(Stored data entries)

===

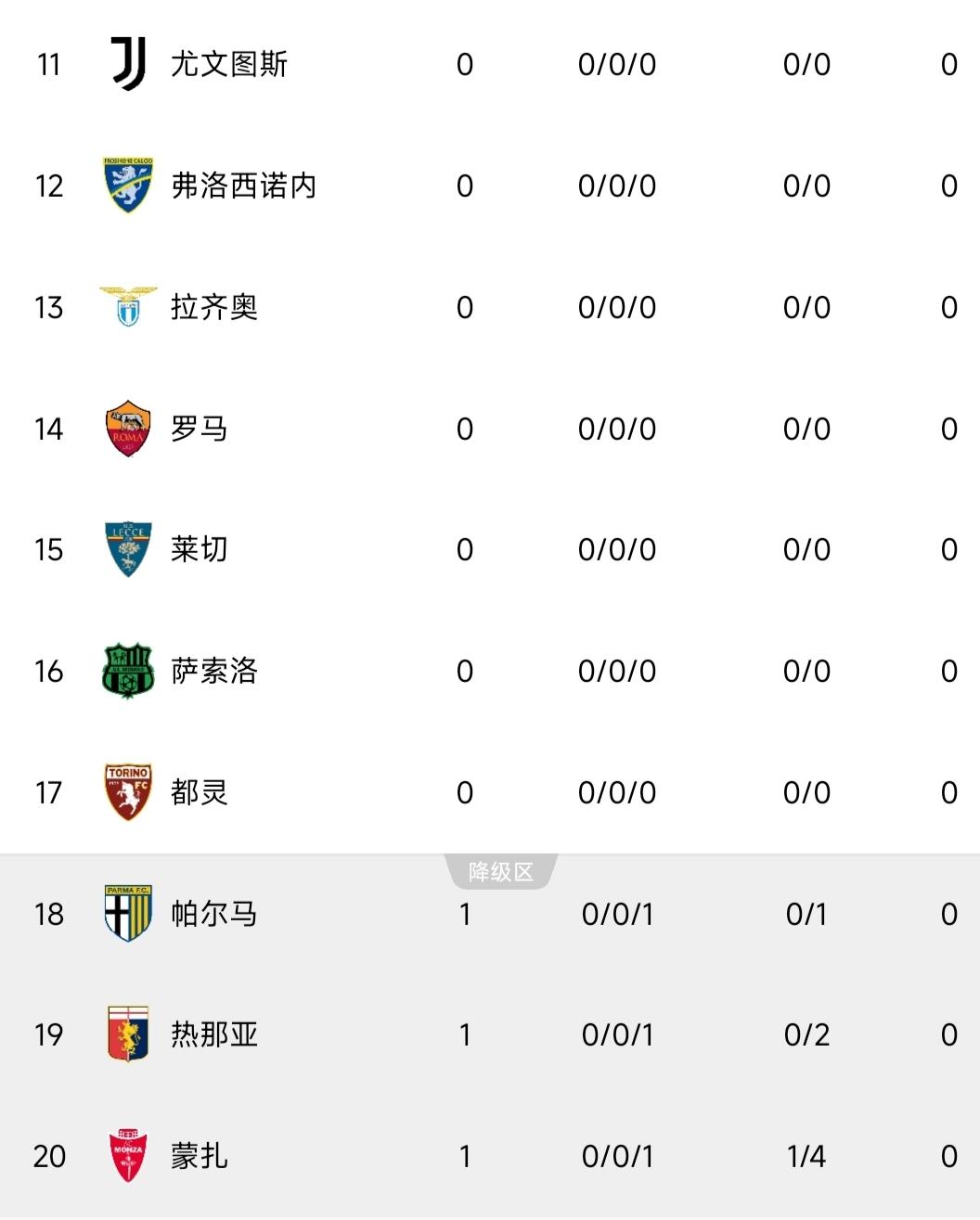The width and height of the screenshot is (980, 1220).
Task: Tap the Frosinone club crest
Action: (x=128, y=186)
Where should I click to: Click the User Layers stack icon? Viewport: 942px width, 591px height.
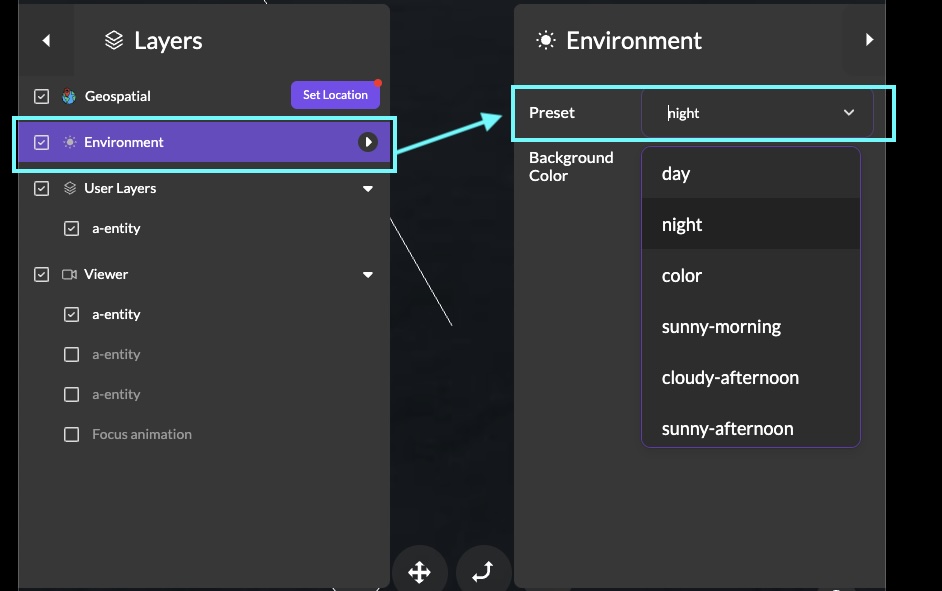(69, 188)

===

* EXERCISE AIM
Leaving every picture out, return the lines from the one containing "Where should I" through the last line of the records exactly.

* COMPLETED EXERCISE
Where should I click to: Click the User Layers stack icon? Viewport: 942px width, 591px height.
(69, 188)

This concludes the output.